Tea and coffee mugs in hand, devices a-whir, ten Curtis students click into Poetry Workshop from across three continents and a 15-hour time zone span.

These musicians are braving the stress of a global pandemic, grim news, social isolation, wobbly wi-fi, the challenges of computer-sharing with siblings and parents, and much uncertainty about the next festival, performance, and jam session with friends. Not to mention, it’s their turn to make dinner.

Despite the many angsts of Spring 2020, these students are laughing.

What doesn’t change in a pandemic? Lame professorial jokes: I’ve just told my audio-only conferencing class, “Okay, raise your hand if you can’t hear me.”

With the fortuitous January adaptation of Canvas, a learning management system platform used by over 300 colleges and universities, Curtis students can hear me and laugh (or groan) as we begin the work of carrying on.

Thanks to ingenuity, a sense of humor, and the resilience of faculty and students, the majority of liberal arts classes this spring have been able to transfer to other modalities. I have been in awe as I confer with colleagues and learn of the multiple strategies they have employed to keep teaching despite the profound challenge of transferring an entire curriculum to alternate modes of delivery (and the pedagogies these modes require).

At Curtis we endeavor to engage students with personalized instruction as well as with group conversations that require critical thinking and creative stretching.

No wonder faculty members have made use of e-mail, phone calls, conference calls, Zoom meetings, and recorded lectures as well as the posting of an array of art, music, literature, philosophy, film, and cultural reflections to continue to invite student analysis, critical response, and the crafting of the individual’s thought and voice.

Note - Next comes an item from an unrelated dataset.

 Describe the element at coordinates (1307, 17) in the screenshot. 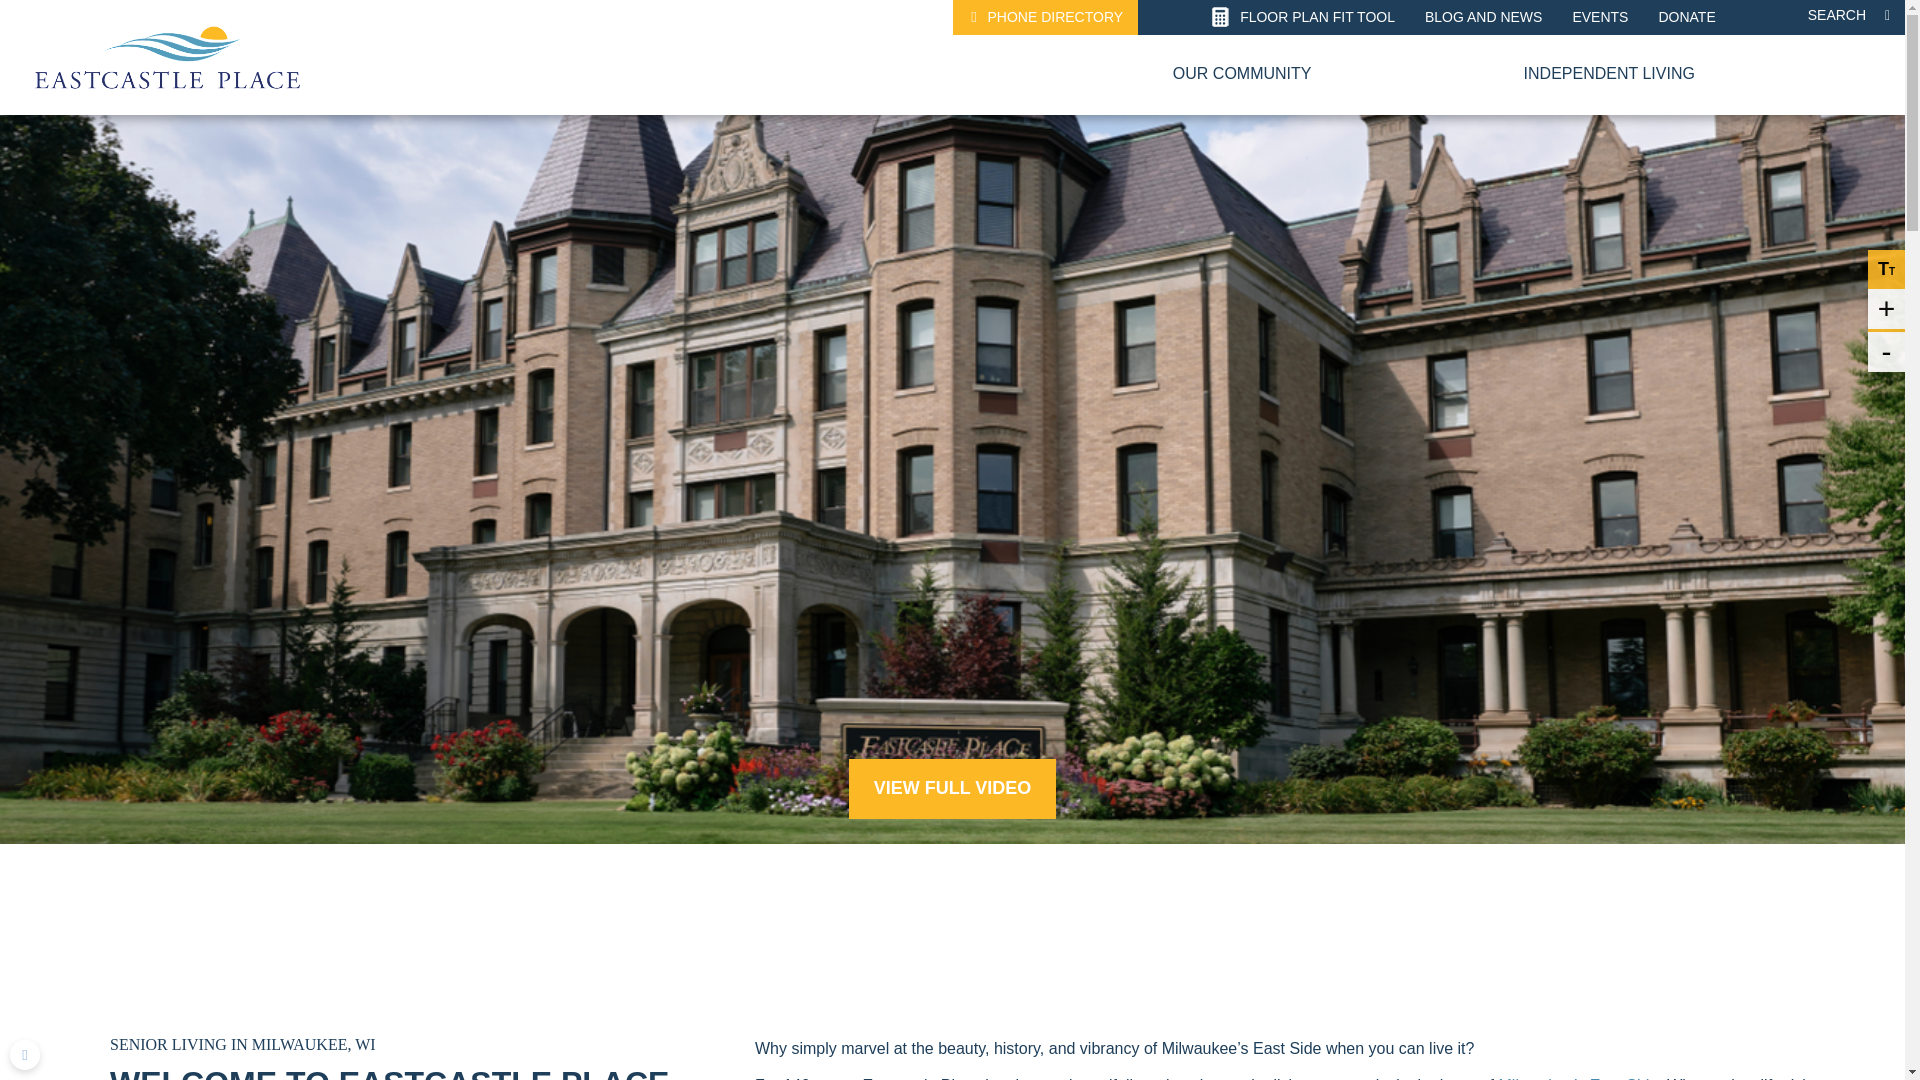

I see `FLOOR PLAN FIT TOOL` at that location.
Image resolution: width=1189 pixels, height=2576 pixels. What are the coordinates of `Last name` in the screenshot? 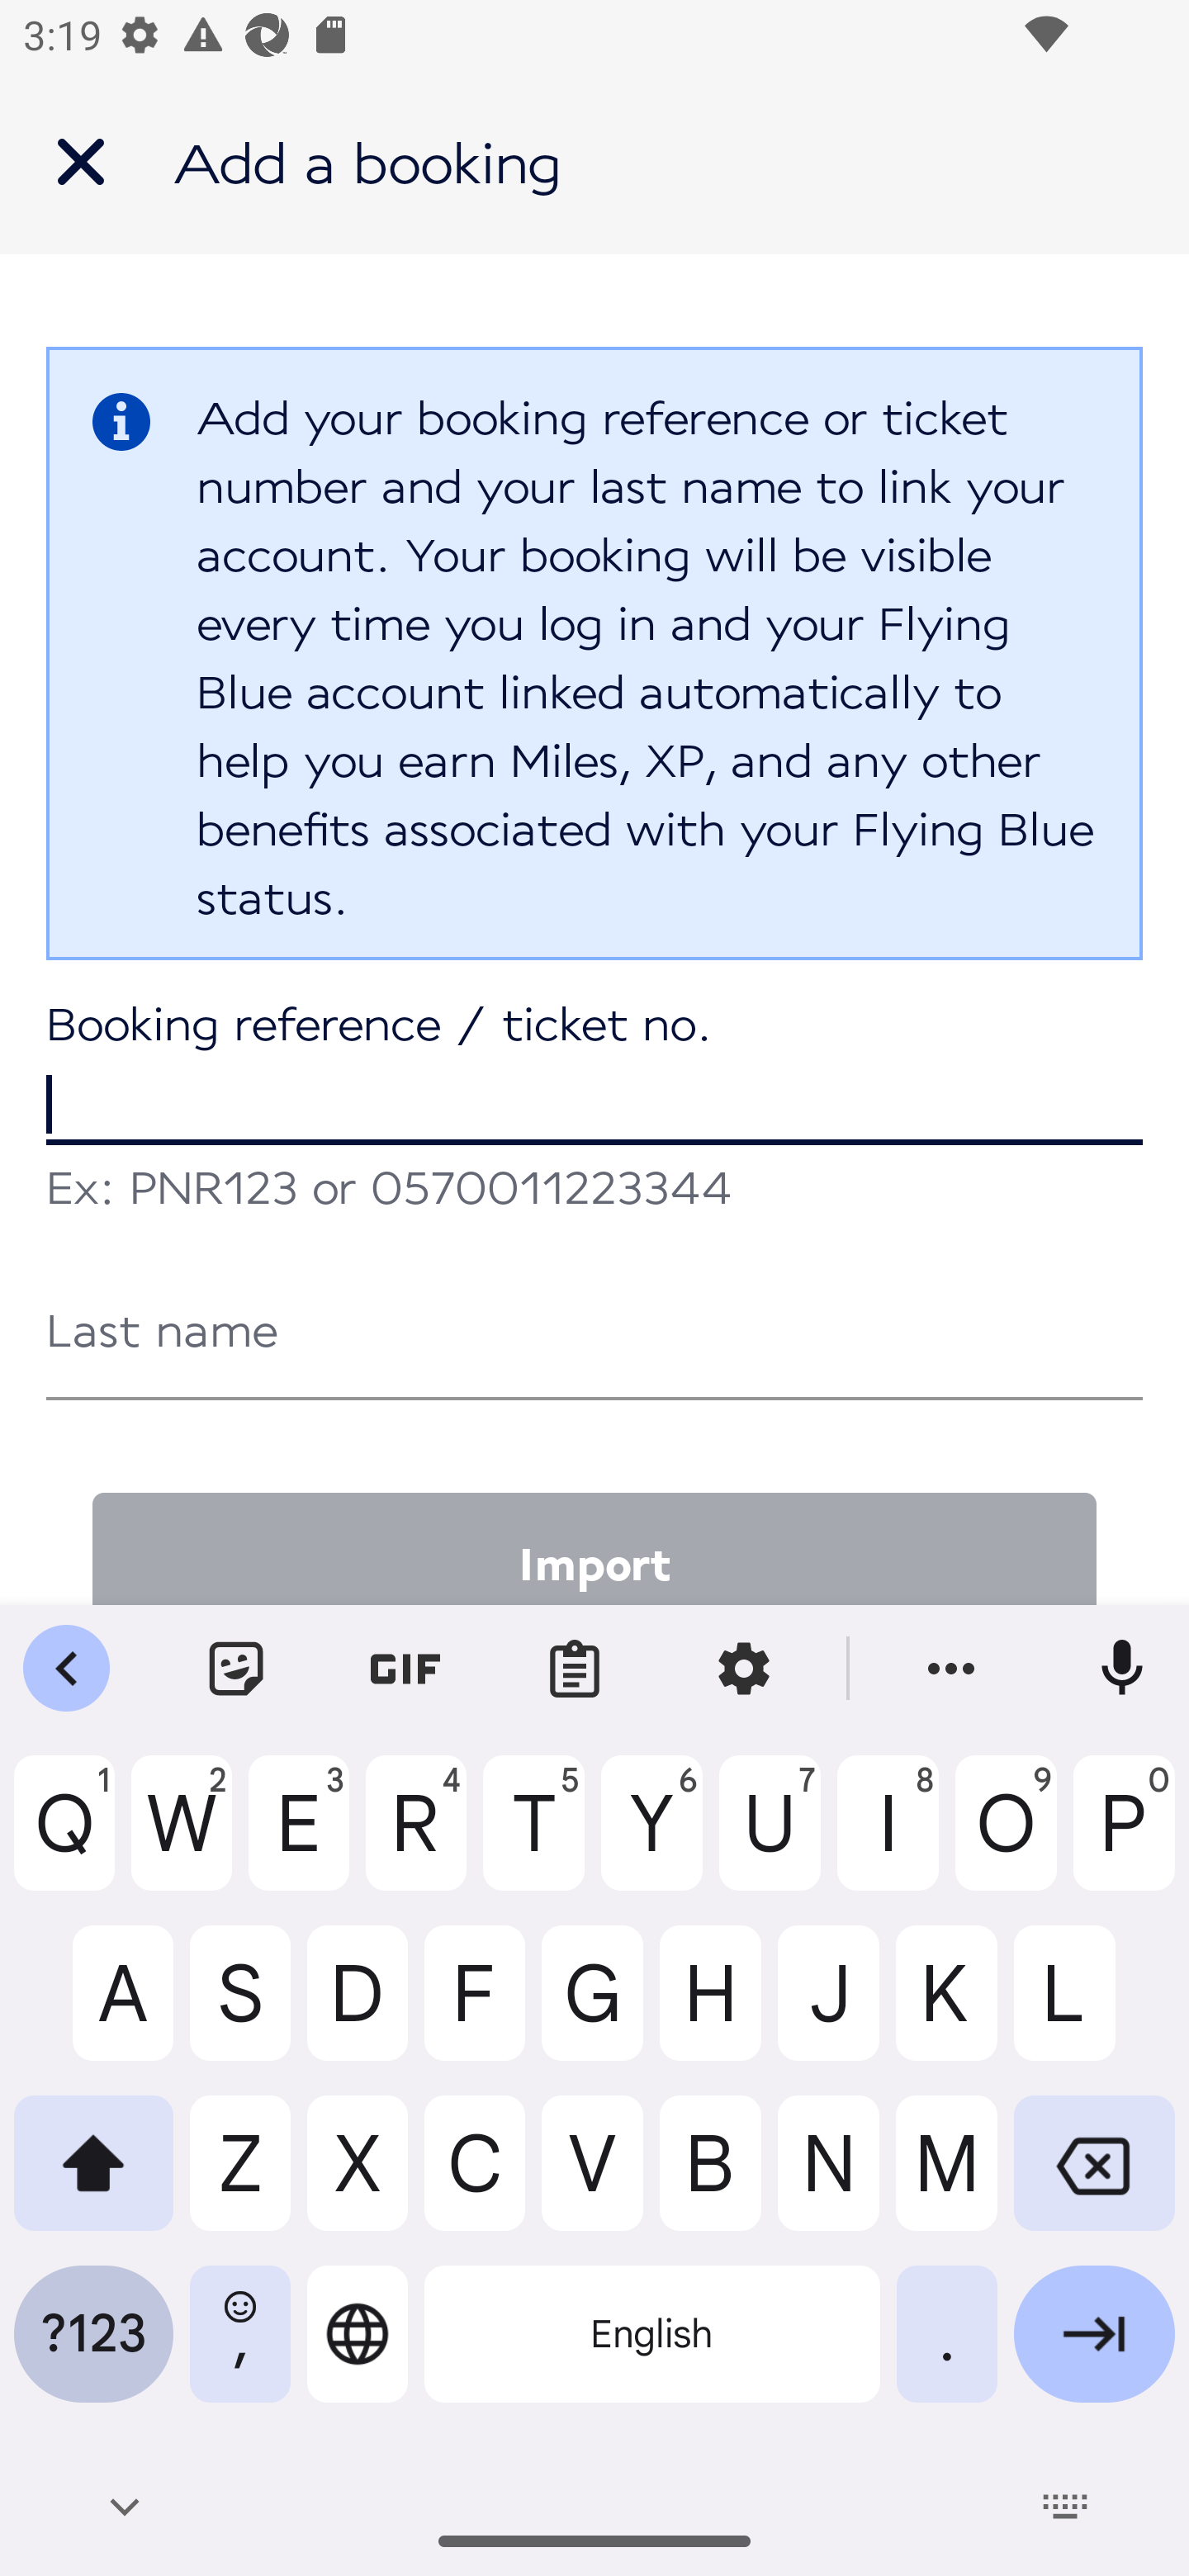 It's located at (594, 1331).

Students, meanwhile, continue to write response papers, essays, and exams, and they offer the oral reports, creative work, research, music, and art they are making.

While we lament all that’s been lost—senior recitals and performances, Tea in the Graffman Common Room and, in this class, the kinetic jolt of poems spoken in person—we are employing the tools available to keep coursework engaging and meaningful. Our hand signals and verbal gestures may have morphed into mouse clicks, but the creative inquiry at the center of the Curtis mission continues.

Dr. McGinn is the Ruth W. and A. Morris Williams Jr. Chair of Liberal Arts at Curtis.